En Tunisie, la productivité est morte et enterrée, la balance commerciale est déficitaire et les investissements peinent à revenir à cause de toutes les entraves que rencontrent les opérateurs privés et dont ceux au niveau du ministère des Finances.

Madame la ministre n’est même pas arrivée à intimer à ses services l’ordre de délivrer à un industriel français son attestation d’exonération de TVA. A cause de l’irresponsabilité de l’agent qui a exigé un écrit malgré les appels de ses supérieurs et l’intervention du ministère de l’Industrie, l’industriel qui employait directement 700 personnes et 700 autres indirectement a plié bagages.

Mieux encore, la chef du gouvernement, qui avait promis de promulguer une note interne pour annuler la mesure consistant à exiger les visas d’embarquement, n’a rien fait dans ce sens. Pareil pour les attestations d’exonération d’impôt difficiles à obtenir. Et on parle de nouveau code d’investissements et de climat d’affaires encourageant. Encore faut-il que les hauts responsables puissent se faire obéir par leur administration pour arriver, ne serait-ce qu’à mettre en œuvre rapidement les lois en vigueur.

C’est à croire que ceux qui veillent sur les destinées du ministère des Finances sont en mission commandée pour détruire ce qui reste d’un secteur privé miné par les grèves et la contrebande.

Hakim Tounsi en a déjà fait le constat: “On ne peut pas redresser un État, un pays qui a plus de 60% de son économie au black, sous forme d’économie parallèle souvent entre les mains de bandits et d’escrocs. On peut privatiser ce qu’on veut et l’Etat dépensera l’argent qu’il comptait récolter avant même de l’avoir encaissé. Autant mettre en place les conditions nécessaires et la logistique pour l’application des lois anti-blanchiment.
Pour Hakim Tounsi, il est impératif de rassembler l’Association des banques pour donner des recommandations fermes pour étendre rapidement la monétique dans tout le pays et la rendre accessible à tous”.

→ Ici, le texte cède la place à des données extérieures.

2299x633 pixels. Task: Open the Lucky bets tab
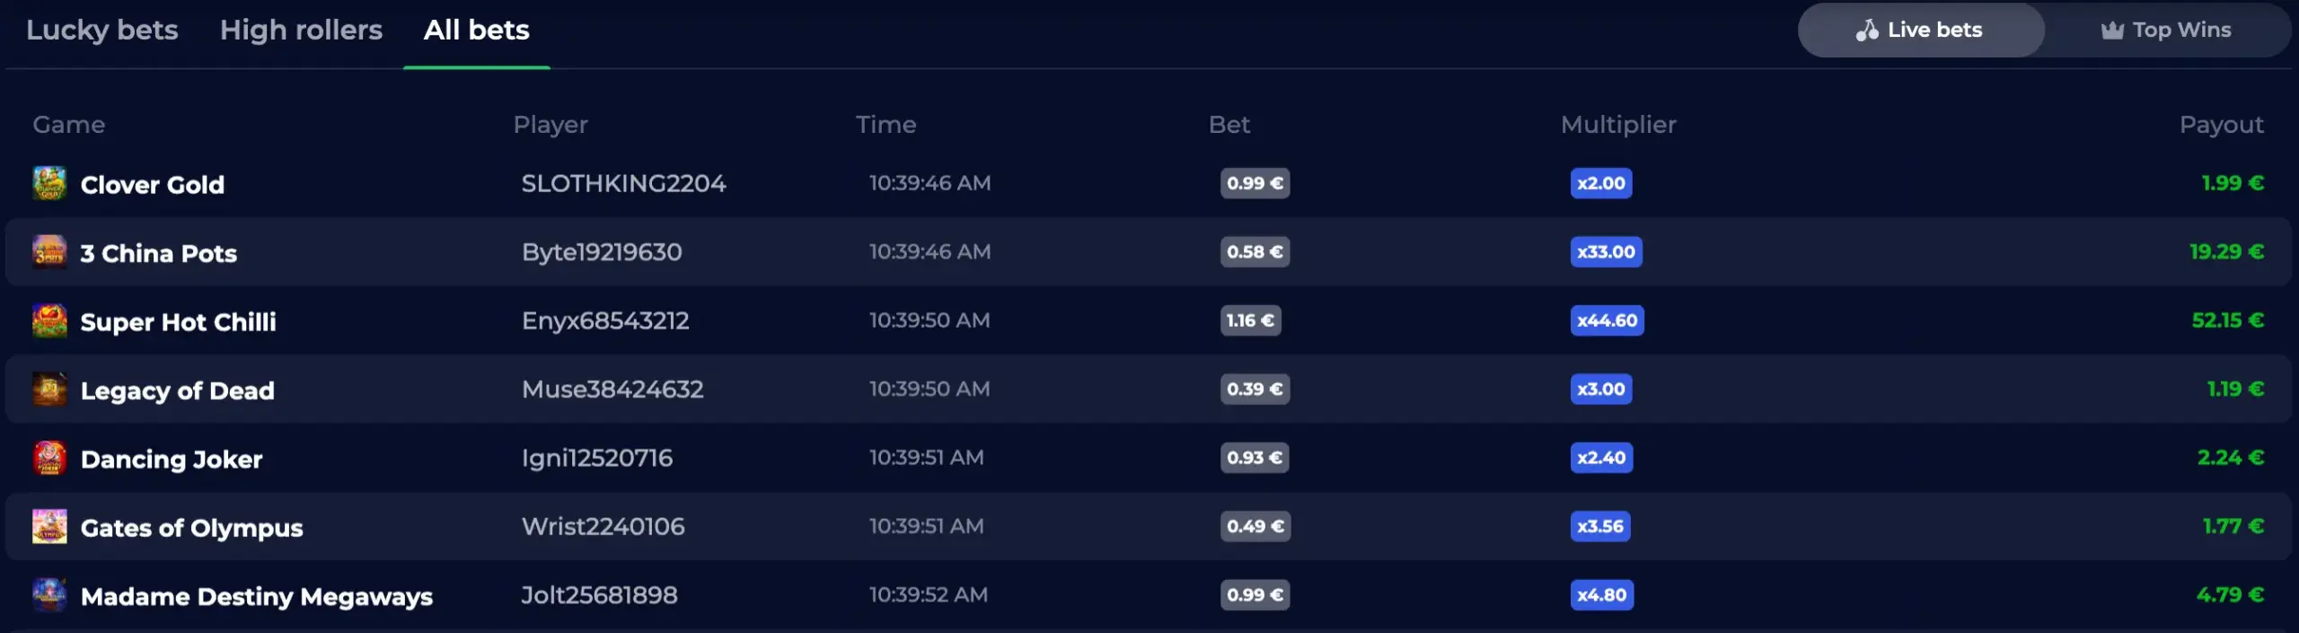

Il s’agit également de mettre en place une loi d’amnistie fiscale raisonnable gagnant/gagnant qui drainera spontanément l’argent dans les caisses de l’Etat et arrêter la politique actuelle du recouvrement fiscal qui coûte plus cher que ce qu’elle rapporte et qui encourage la corruption. Et là où nombre d’économistes ne sont pas d’accord avec lui: émettre une nouvelle monnaie d’ici une année pour obliger la masse monétaire qui circule dans le pays à retourner dans le système bancaire et refaire partir les recettes fiscales, la santé du système financier tunisien, l’économie du pays ainsi que la santé et l’autorité de l’Etat. L’objectif serait, d’après lui, de réduire l’économie parallèle de 20% avant 12 mois.

Le diagnostic est là, les solutions le sont aussi, ce qui manque à la Tunisie aujourd’hui est une main de fer capable de transcender un régime politique catastrophique, fragmenté et fragmentant et d’oser coûte que coûte prendre les décisions qui s’imposent pour sauver le pays d’une descente aux enfers lente mais sûre à ce train-là.